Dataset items

____

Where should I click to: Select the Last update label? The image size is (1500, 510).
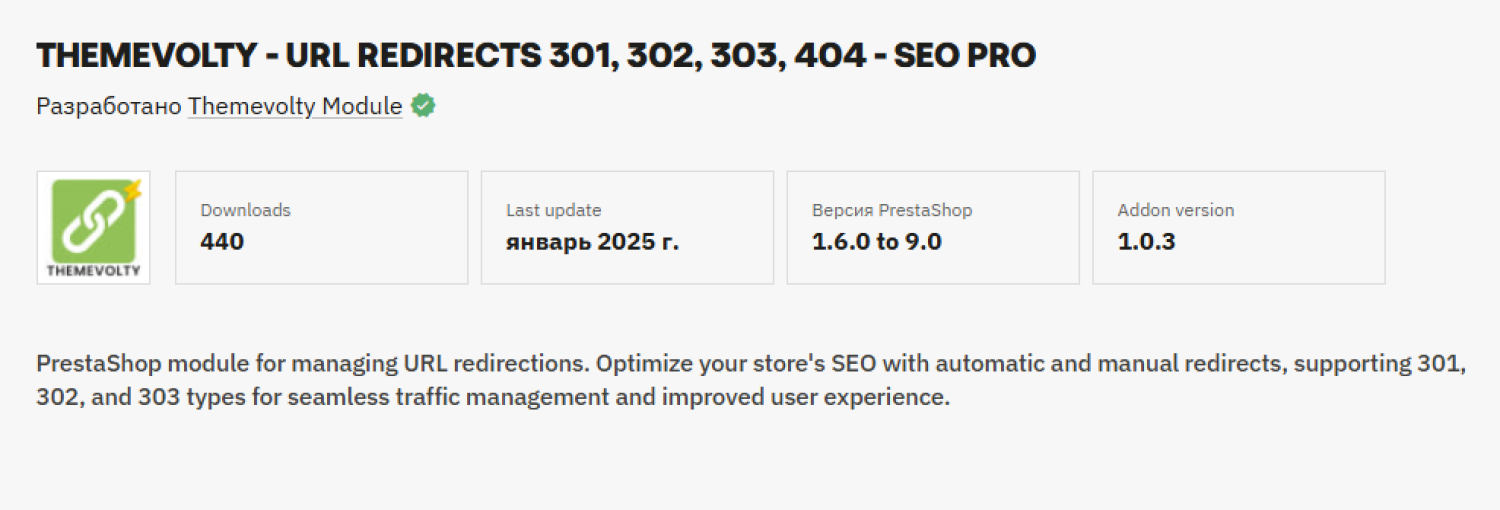pos(553,210)
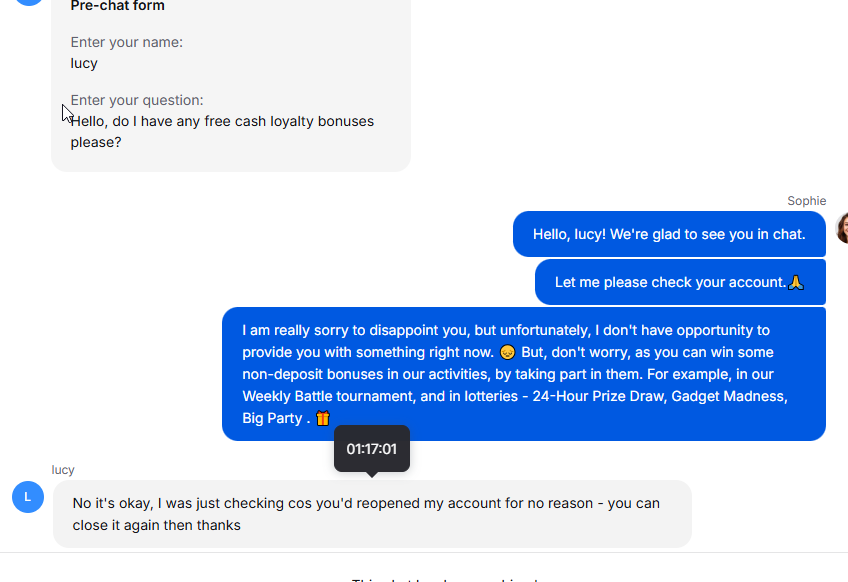Click lucy's blue "L" avatar
The height and width of the screenshot is (582, 848).
pyautogui.click(x=28, y=497)
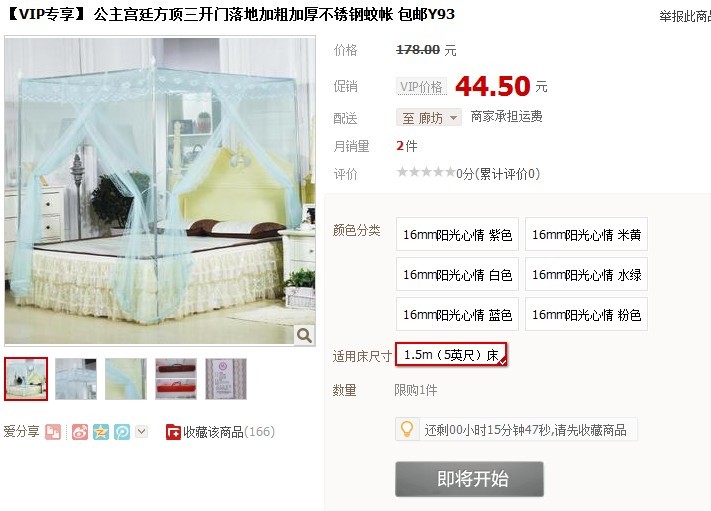Click the VIP价格 promotion label
This screenshot has height=511, width=711.
pyautogui.click(x=421, y=86)
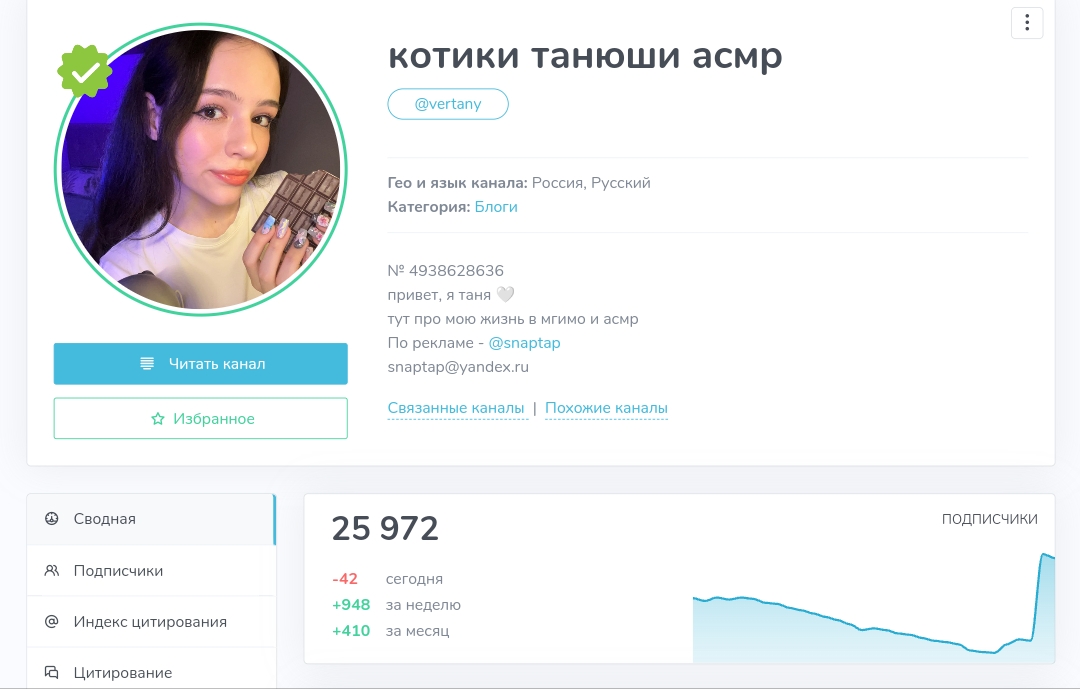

____

Work instructions: Repeat each entry above exactly, passing over any images.

Problem solution:
Where should I click to: Select the Last update label? The image size is (1500, 510).
pos(553,210)
Click lucy's blue "L" avatar
The height and width of the screenshot is (582, 848).
pyautogui.click(x=28, y=497)
Click the VIP价格 promotion label
This screenshot has height=511, width=711.
pyautogui.click(x=421, y=86)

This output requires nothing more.